PROVIDED RECORDS -

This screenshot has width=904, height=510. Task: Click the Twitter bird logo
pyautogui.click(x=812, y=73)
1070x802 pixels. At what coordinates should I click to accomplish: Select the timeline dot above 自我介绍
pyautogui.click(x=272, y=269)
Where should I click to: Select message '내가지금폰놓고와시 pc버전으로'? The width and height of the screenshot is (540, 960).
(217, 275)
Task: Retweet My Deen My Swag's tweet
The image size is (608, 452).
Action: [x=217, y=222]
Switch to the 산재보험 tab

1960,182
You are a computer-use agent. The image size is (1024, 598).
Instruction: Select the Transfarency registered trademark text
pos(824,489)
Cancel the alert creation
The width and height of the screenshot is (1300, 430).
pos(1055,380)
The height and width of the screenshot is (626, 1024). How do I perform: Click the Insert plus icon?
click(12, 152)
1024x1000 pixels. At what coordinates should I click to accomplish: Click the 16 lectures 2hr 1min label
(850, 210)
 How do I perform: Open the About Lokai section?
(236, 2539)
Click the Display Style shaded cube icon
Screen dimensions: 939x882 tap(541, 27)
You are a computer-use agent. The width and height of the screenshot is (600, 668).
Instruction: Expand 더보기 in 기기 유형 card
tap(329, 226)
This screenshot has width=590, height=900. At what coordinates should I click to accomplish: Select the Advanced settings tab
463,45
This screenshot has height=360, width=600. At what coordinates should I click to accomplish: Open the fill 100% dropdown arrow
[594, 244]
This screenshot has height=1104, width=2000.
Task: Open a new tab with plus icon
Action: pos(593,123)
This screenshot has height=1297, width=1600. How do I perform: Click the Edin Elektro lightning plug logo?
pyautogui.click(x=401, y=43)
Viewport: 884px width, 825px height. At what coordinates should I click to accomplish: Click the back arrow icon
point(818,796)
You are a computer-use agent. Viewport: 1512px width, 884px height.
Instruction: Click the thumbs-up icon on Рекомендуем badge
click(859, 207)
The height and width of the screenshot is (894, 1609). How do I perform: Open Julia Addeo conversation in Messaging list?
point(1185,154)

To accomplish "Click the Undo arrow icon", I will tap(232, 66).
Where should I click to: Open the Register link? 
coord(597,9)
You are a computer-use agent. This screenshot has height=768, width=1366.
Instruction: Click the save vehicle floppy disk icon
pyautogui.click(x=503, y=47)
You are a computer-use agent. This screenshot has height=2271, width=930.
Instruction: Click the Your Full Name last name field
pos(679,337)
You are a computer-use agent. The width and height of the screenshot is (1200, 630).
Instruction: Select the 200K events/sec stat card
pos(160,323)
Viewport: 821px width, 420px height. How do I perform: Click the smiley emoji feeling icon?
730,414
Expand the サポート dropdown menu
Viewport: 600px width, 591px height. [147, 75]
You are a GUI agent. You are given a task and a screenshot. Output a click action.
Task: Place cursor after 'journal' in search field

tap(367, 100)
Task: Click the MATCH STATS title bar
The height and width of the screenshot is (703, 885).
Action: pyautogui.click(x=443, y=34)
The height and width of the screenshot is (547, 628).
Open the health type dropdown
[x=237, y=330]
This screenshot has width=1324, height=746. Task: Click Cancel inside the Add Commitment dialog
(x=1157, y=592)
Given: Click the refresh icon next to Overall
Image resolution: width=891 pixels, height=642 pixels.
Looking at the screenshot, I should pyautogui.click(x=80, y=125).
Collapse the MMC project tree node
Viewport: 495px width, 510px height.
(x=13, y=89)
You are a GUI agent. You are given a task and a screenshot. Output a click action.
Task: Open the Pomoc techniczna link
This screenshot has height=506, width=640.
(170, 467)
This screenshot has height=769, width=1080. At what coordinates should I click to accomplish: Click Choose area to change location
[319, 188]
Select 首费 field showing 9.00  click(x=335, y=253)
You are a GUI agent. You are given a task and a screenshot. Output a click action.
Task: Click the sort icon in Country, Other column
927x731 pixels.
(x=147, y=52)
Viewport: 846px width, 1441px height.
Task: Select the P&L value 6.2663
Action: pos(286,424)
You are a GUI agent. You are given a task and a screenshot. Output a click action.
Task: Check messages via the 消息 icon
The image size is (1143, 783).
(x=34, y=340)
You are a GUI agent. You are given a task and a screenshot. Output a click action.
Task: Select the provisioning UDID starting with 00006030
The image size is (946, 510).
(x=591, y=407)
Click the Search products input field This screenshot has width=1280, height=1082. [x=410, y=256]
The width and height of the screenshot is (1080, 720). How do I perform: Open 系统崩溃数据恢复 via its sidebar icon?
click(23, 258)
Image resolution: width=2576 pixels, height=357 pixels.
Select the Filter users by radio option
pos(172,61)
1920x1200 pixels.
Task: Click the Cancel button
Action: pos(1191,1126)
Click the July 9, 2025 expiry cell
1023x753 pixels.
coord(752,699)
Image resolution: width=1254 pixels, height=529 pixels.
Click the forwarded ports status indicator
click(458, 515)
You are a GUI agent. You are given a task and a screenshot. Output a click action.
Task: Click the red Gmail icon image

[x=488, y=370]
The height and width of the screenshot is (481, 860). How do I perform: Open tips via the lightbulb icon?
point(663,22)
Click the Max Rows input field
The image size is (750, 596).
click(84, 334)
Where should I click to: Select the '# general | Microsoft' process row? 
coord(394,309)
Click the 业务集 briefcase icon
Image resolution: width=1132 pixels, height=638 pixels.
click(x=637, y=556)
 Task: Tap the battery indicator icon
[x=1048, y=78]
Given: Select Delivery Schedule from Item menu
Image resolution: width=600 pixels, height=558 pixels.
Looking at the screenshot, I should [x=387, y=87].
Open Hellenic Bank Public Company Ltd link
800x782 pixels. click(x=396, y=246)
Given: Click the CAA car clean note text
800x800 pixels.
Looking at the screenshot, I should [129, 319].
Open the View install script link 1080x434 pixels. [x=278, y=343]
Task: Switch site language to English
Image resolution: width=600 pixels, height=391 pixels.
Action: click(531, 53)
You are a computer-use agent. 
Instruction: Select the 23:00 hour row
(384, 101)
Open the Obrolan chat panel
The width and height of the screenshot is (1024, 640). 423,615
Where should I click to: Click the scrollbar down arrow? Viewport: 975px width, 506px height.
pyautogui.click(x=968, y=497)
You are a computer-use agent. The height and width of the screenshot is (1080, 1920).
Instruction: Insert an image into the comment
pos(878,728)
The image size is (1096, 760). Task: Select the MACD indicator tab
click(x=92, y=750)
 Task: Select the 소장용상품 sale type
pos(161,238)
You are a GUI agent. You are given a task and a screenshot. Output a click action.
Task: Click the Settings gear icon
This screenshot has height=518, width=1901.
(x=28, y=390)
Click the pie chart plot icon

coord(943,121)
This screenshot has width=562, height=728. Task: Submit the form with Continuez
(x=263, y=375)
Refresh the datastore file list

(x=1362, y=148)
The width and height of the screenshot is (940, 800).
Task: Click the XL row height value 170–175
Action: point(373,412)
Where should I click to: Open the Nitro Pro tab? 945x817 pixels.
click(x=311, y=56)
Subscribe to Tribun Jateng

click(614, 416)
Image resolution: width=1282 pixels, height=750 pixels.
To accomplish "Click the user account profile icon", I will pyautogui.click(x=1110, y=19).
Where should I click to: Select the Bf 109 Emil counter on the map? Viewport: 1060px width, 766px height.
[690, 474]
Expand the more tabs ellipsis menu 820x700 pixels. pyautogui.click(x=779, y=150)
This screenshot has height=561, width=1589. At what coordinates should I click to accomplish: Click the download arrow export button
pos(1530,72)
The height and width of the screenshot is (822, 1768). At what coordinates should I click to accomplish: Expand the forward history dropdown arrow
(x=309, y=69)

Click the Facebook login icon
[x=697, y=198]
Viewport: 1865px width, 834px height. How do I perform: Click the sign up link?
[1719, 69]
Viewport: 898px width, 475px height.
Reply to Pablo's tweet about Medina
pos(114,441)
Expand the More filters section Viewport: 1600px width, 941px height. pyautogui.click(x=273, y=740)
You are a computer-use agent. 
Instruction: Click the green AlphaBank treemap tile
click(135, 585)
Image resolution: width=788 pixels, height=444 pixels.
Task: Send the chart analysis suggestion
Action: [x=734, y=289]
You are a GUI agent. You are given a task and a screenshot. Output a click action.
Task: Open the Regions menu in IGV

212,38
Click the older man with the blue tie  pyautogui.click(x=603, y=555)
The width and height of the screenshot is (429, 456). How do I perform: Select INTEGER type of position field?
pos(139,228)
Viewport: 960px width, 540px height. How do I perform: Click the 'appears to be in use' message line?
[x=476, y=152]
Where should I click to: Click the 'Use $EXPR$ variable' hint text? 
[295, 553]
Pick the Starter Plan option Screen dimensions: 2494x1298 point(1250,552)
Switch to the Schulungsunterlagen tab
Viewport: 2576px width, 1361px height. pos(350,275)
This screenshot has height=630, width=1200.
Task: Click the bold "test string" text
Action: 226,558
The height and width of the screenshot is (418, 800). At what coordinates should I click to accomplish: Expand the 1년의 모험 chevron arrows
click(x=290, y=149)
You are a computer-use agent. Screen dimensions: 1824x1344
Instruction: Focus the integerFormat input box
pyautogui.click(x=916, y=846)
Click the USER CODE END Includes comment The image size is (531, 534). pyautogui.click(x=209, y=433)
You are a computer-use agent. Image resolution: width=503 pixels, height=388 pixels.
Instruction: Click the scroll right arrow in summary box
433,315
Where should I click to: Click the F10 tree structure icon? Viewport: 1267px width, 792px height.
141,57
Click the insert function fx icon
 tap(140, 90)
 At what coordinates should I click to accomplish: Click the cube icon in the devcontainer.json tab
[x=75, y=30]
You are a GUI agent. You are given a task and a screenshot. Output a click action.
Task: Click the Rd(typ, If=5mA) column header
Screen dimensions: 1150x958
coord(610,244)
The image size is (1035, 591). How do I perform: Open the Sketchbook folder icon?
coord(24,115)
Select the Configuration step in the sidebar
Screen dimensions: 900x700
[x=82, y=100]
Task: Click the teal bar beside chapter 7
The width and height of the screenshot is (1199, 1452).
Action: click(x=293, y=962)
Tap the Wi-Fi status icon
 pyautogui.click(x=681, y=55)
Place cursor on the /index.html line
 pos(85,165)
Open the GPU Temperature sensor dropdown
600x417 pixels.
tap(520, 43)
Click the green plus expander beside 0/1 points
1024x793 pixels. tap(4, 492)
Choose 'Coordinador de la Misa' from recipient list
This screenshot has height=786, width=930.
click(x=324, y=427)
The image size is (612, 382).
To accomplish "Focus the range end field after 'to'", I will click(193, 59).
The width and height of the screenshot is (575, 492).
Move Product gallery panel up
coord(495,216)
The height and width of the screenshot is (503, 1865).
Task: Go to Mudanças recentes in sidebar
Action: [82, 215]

WORK INSTRUCTIONS -
Copy out, from the material above, each line in which the string "will" is found.

RESPONSE -
To accomplish "Click the Undo arrow icon", I will tap(232, 66).
To accomplish "Click the user account profile icon", I will pyautogui.click(x=1110, y=19).
To accomplish "Focus the range end field after 'to'", I will click(193, 59).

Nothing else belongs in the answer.